◆ **SOURCE TEXT**
▶

There is a scenic view of the river. Those who are adventurous can also use the Raychak jetty or the nearby Nurpur jetty and take a ferry across the river to go to Kukrahati in East Midnapore district or Gadiara in Howrah district.

==Transport==
A short stretch of local roads link Raychak to the National Highway 12.

=== Bridge proposal ===
From 2003 to 2007, there was a proposal to bridge the Hooghly River from Raychak to Kukrahati. The proposal went through many phases, with support being sought from Malaysian and Japanese companies. In the final version of the proposal, the Indonesian Salim Group would have handled construction.

The Salim Group had also agreed to construct the Eastern Link Highway, which would have been 100 km long and 100 m wide and spread over 2500 acre. The road would have linked Barasat with Raychak, ultimately terminating at Nandigram. The projects were to be implemented by New Kolkata International Development Private Ltd, a special purpose company that had been promoted by the Salim Group, the Universal Success Group and Unitech.

◀

◆ **QUESTIONS**
**1.** Print the stretch of the Raychak text from "There is a scenic" through "in Howrah district.".
**2.** Carry on the Raychak text from the point where it stops.

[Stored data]
▶

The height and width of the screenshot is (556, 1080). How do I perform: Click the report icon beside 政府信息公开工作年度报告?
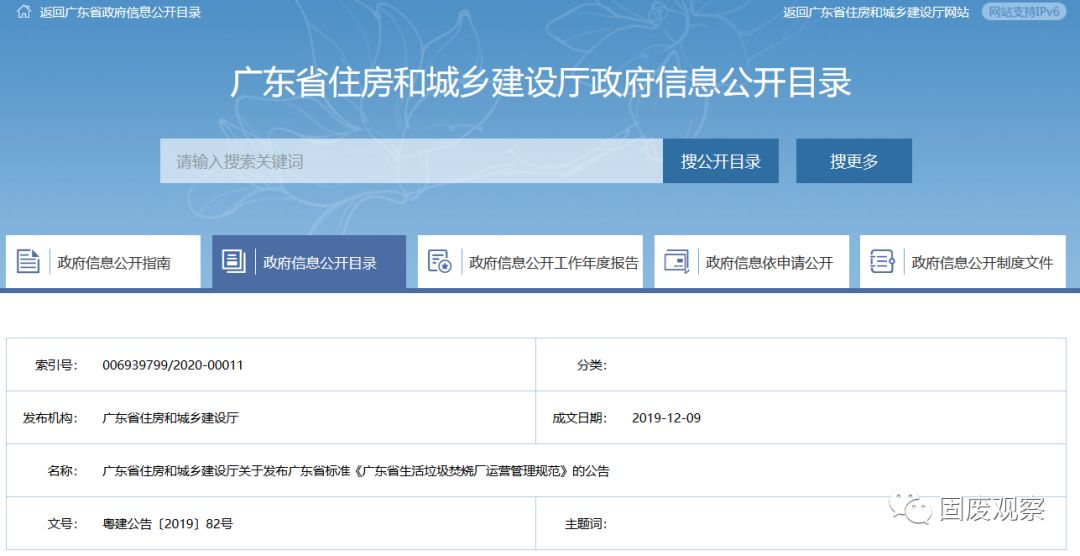439,262

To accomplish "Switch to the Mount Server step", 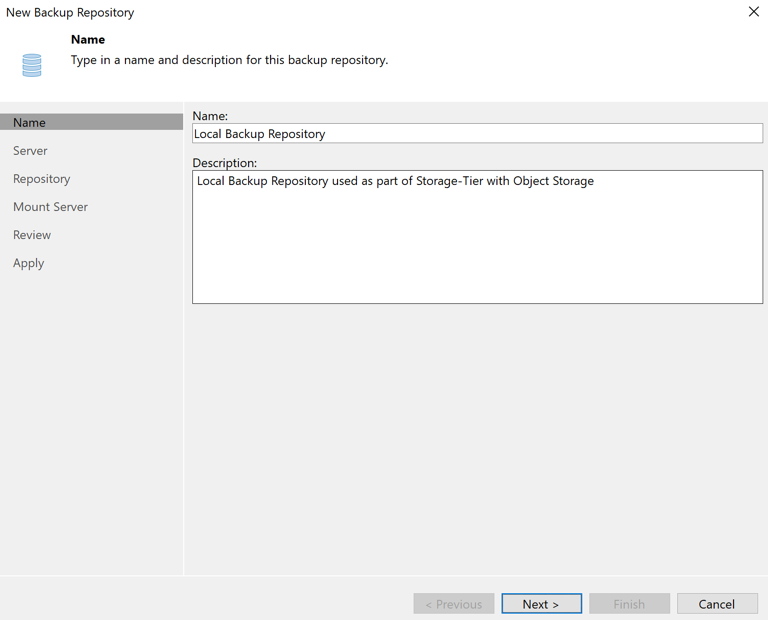I will pos(50,206).
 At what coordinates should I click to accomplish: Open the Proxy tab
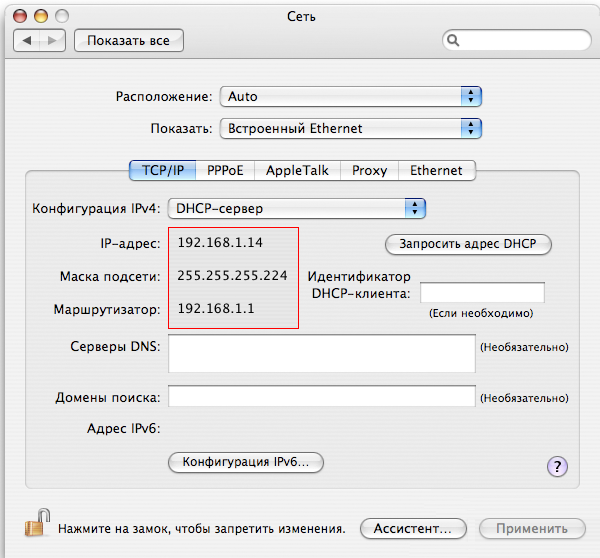(369, 170)
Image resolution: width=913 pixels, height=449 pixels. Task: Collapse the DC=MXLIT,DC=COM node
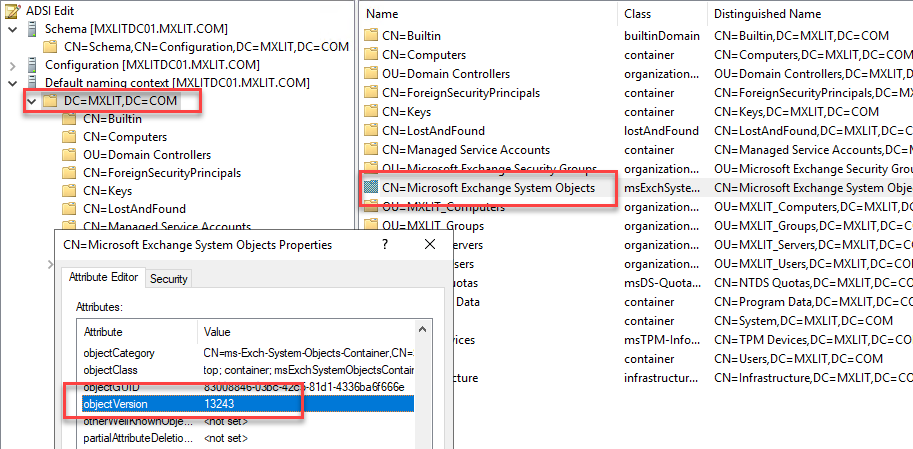click(x=32, y=101)
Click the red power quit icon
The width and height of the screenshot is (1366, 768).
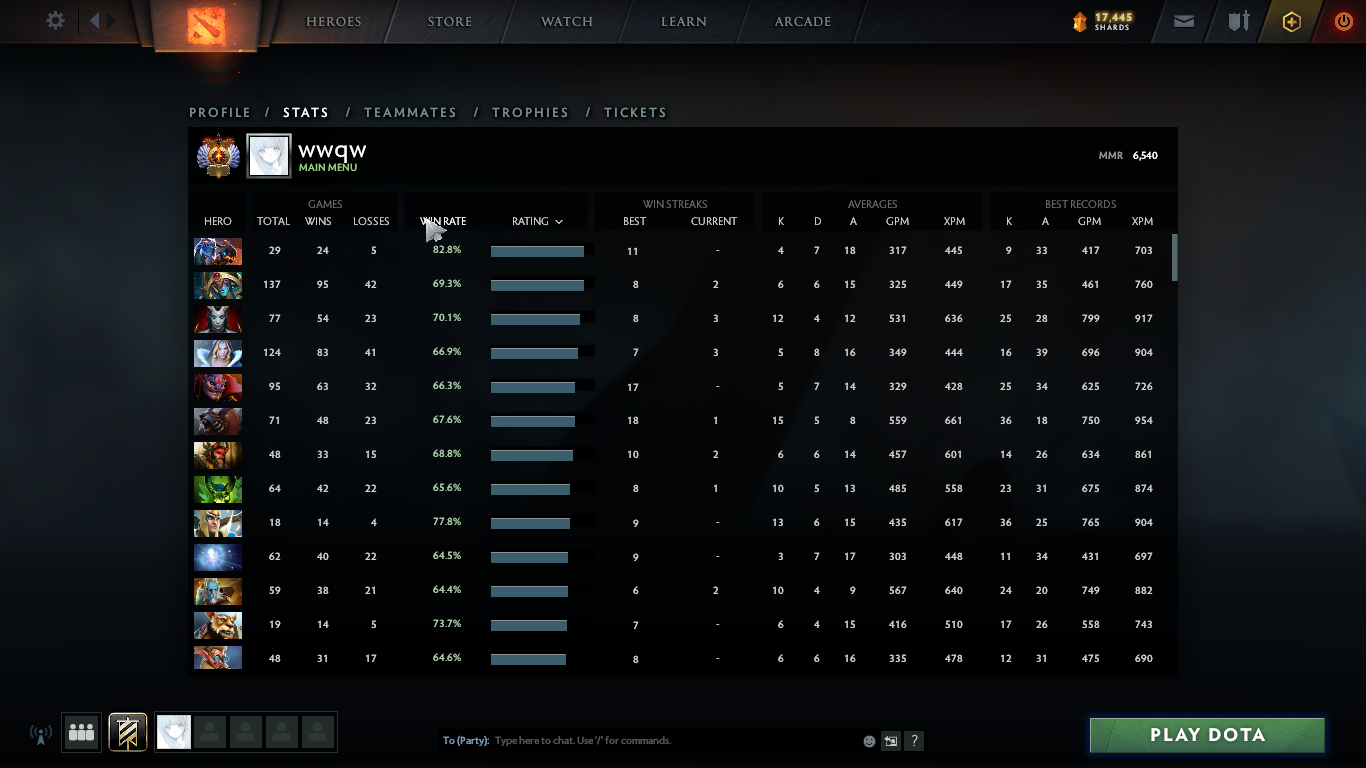coord(1344,21)
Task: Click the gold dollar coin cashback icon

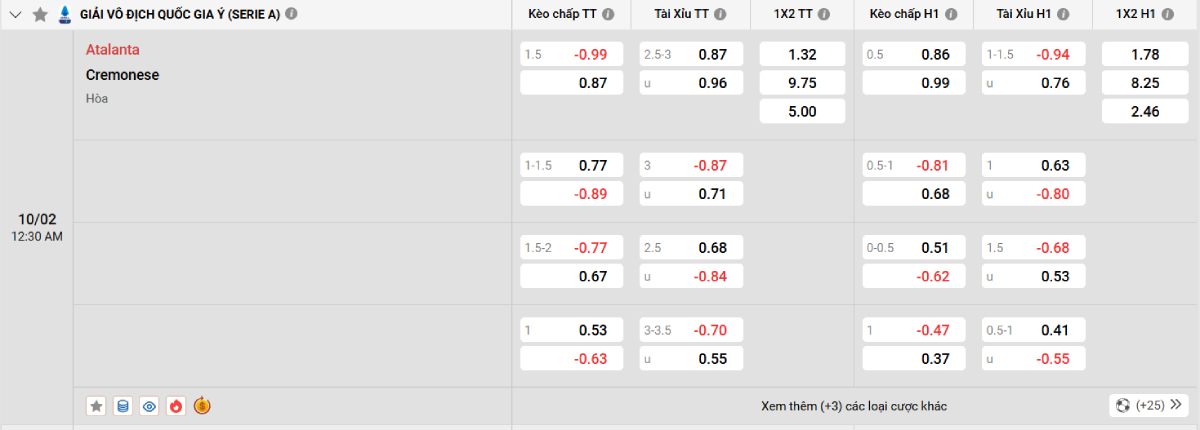Action: tap(202, 406)
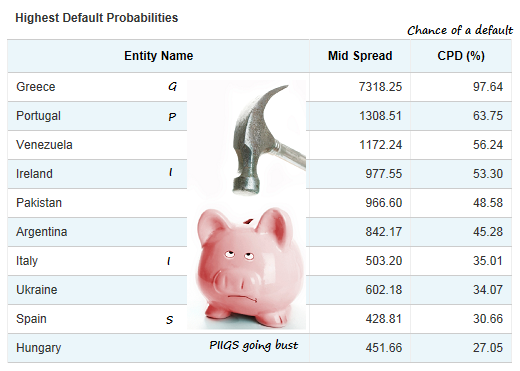Click the Ukraine row label
The image size is (520, 371).
pyautogui.click(x=37, y=290)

◀

◆ **PER-TASK ANSWERS**
**1.**
There is a scenic view of the river. Those who are adventurous can also use the Raychak jetty or the nearby Nurpur jetty and take a ferry across the river to go to Kukrahati in East Midnapore district or Gadiara in Howrah district.

**2.**
The entire project and associated programmes were abandoned by the Left Front government after the Nandigram violence in 2007. There were suggestions in 2012 that the All India Trinamool Congress was considering reviving the project.

==Healthcare==
Sarisha Block Primary Health Centre at Sarisha, with 15 beds, is the major government medical facility in the Diamond Harbour II CD block.